What’s the latest thinking in fiscal and monetary policy? The Hutchins Roundup keeps you informed of the latest research, charts, and speeches. Want to receive the Hutchins Roundup as an email? Sign up here to get it in your inbox every Thursday.

Cuts to state unemployment benefits boost job growth and depress wages

Comparing jobs at the same firms across states, Gordon Dahl of the University of California, San Diego, and Matthew M. Knepper of the University of Georgia find that reductions in state unemployment insurance (UI) generosity result in faster job growth but slower wage growth. The authors find that following a 50% decline in North Carolina’s UI generosity in 2013, multi-state firms experienced 2.4% faster job growth and paid 7.2% lower starting wages at their establishments in North Carolina than at their establishments in other states. Using data from online job postings, the authors also find that the North Carolina establishments offered 5.5% lower wages for the same job compared to other-state counterparts. The authors find similar results of smaller magnitude for establishments across six additional states that had modest cuts to state UI benefits compared to North Carolina. The findings imply that reductions in UI benefits reduce worker bargaining power by making it more costly to remain unemployed. As such, the employment and fiscal benefits of less generous UI programs must be considered alongside lower wage growth driven by “current job seekers settling for worse jobs or the same jobs at lower pay”, the authors conclude.

Source material -
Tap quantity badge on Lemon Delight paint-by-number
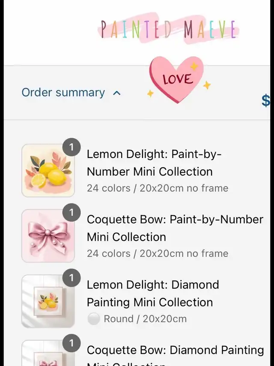 pyautogui.click(x=71, y=148)
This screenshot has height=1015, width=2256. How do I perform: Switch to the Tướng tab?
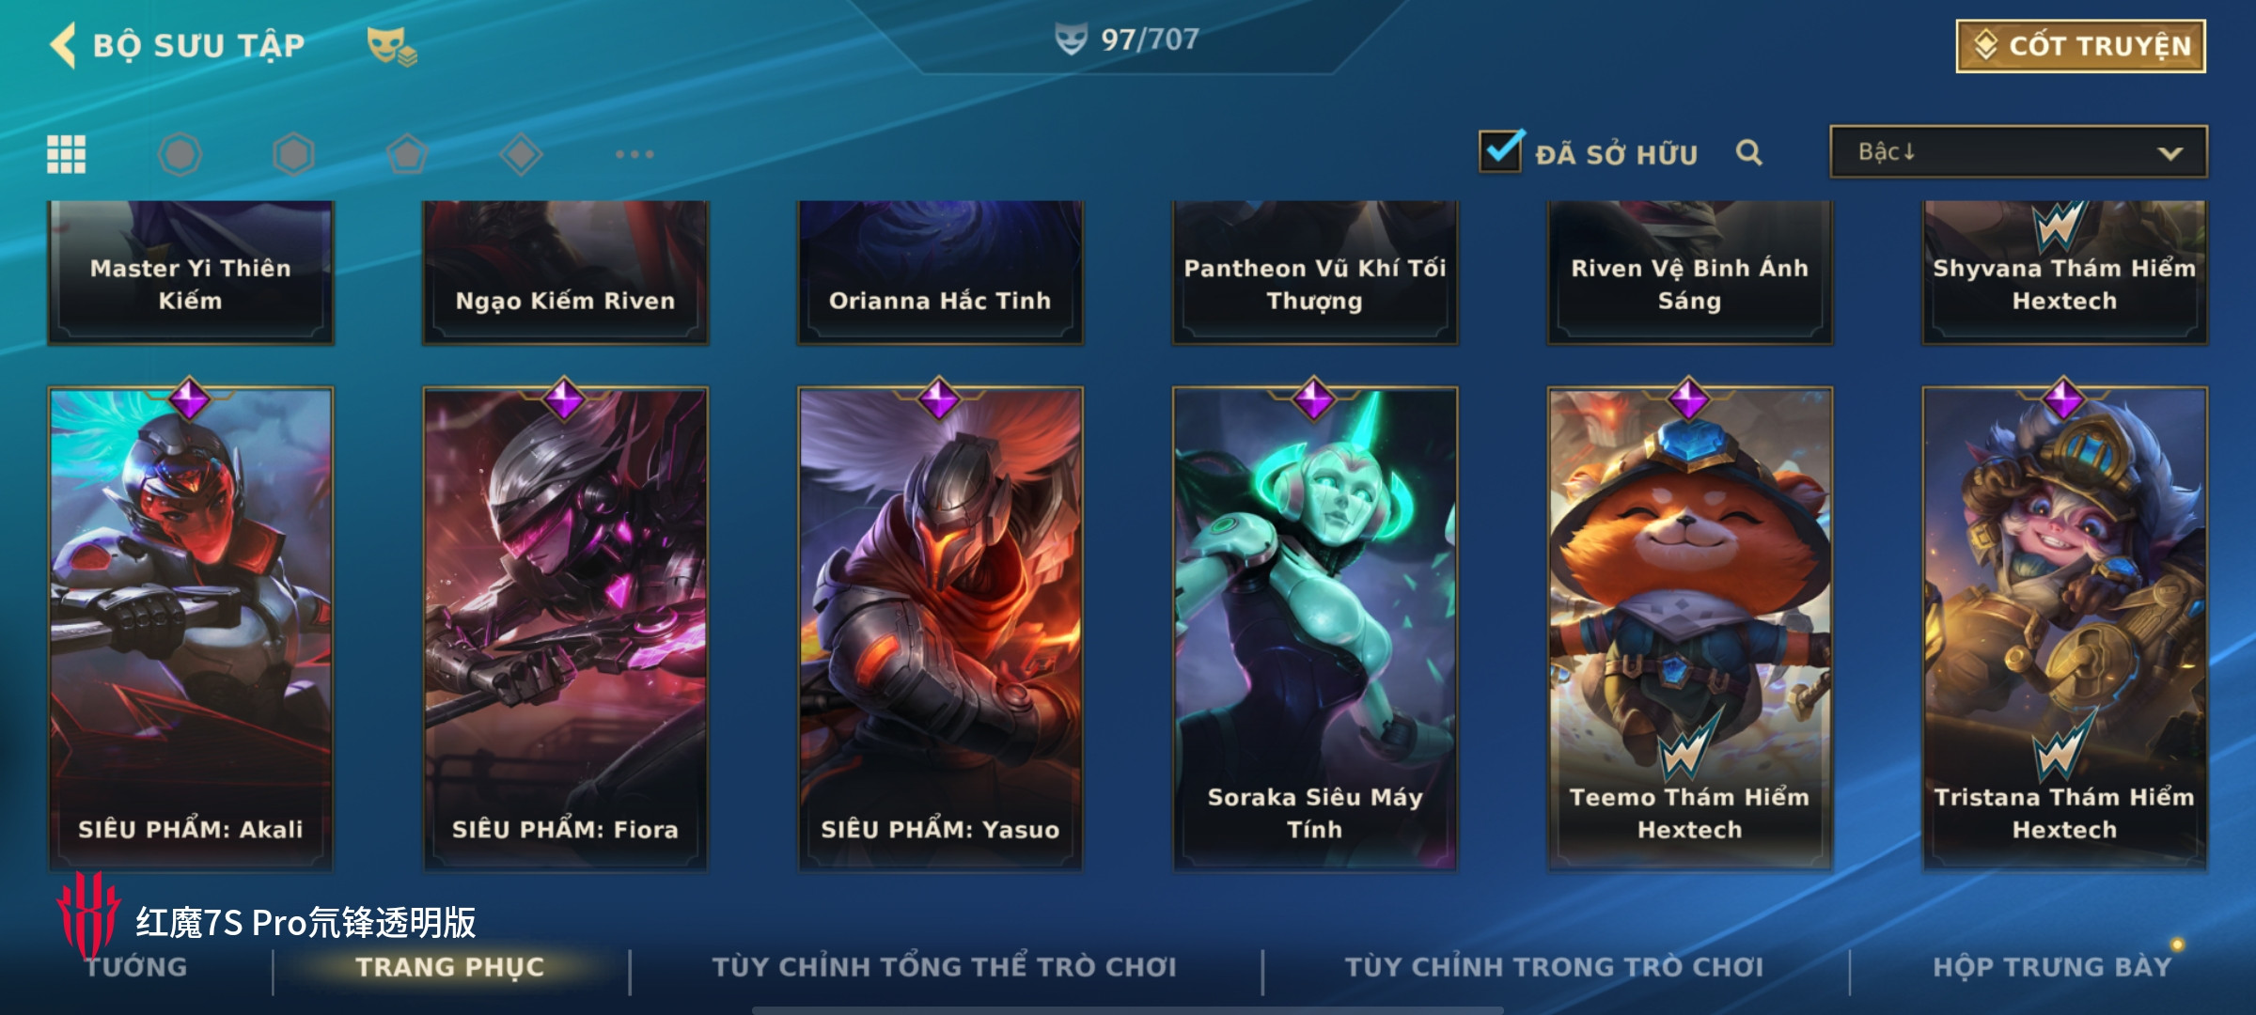pos(136,967)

Work to complete -
1. Quote the unemployment benefits summary word for word, starting with "What’s the latest" and going on through "inbox every Thursday.".
2. According to the unemployment benefits summary, by what percentage did North Carolina's UI generosity decline in 2013?
3. Carry on the unemployment benefits summary from its last sentence.
The material has no connection to the unemployment benefits summary.

Outputs by task -
1.
What’s the latest thinking in fiscal and monetary policy? The Hutchins Roundup keeps you informed of the latest research, charts, and speeches. Want to receive the Hutchins Roundup as an email? Sign up here to get it in your inbox every Thursday.

2. 50%

3.
Comparing big tech and conventional lending

Small and medium-sized businesses are more likely to use “big tech” lenders to satisfy short-term liquidity needs than to obtain longer-term financing, find Lei Liu of the Chinese Academy of Social Sciences and co-authors. The authors compare syndicated loans extended by MyBank, a subsidiary of Chinese internet giant Alibaba, to conventional loans issued by a partnering retail bank. Relative to the retail bank, the authors find that the big tech lender serves more first-time borrowers, younger borrowers, and borrowers with limited access to credit. The authors also find that the big tech loans have smaller principal amounts, higher interest rates, faster speeds of repayment, higher delinquency rates, and lower rates of collateralization than the conventional loans. The authors argue that these distinctions between big tech and conventional loans are not driven by differences in the credit risk of borrowers, as they find similar trends in the pool of borrowers with access to both services. They conclude that “big tech” lending — a growing market in the U.S. and globally — has the potential to extend credit to borrowers underserved by traditional banks.

Mothers consume less calories when children age out of WIC

The federal Special Supplemental Nutrition Program for Women, Infants, and Children (known as WIC) provides food to low-income pregnant, postpartum, and breastfeeding women and their children up to age five. Marianne Bitler of the University of California at Davis and co-authors use the National Health and Nutrition Examination Study to evaluate what happens to families’ nutrition when a participating child turns five. The authors find that aging out of the program has no effect on the caloric or nutritional intake of the children. However, women aged 20 to 50 who live with the children (presumably their mothers or caretakers) see a large increase in food insecurity and decrease their caloric intake by nearly one-half. This suggests that mothers are reducing their own consumption to protect their children from food insecurity, the authors conclude.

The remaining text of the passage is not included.